Erfasste Daten
——————

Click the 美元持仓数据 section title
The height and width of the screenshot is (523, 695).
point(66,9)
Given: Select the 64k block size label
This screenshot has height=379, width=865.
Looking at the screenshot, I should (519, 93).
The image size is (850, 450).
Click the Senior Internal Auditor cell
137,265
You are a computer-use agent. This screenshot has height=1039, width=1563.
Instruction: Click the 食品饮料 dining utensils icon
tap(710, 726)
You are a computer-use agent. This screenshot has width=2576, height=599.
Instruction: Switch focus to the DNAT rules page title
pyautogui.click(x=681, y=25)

——————

Zu erledigen: Kannst du sämtliche Zeilen oben Zeichen für Zeichen abschreiben?

Schriftliche Antwort:
Click the 美元持仓数据 section title
The height and width of the screenshot is (523, 695).
point(66,9)
Given: Select the 64k block size label
This screenshot has height=379, width=865.
Looking at the screenshot, I should (519, 93).
The image size is (850, 450).
Click the Senior Internal Auditor cell
137,265
You are a computer-use agent. This screenshot has height=1039, width=1563.
Instruction: Click the 食品饮料 dining utensils icon
tap(710, 726)
You are a computer-use agent. This screenshot has width=2576, height=599.
Instruction: Switch focus to the DNAT rules page title
pyautogui.click(x=681, y=25)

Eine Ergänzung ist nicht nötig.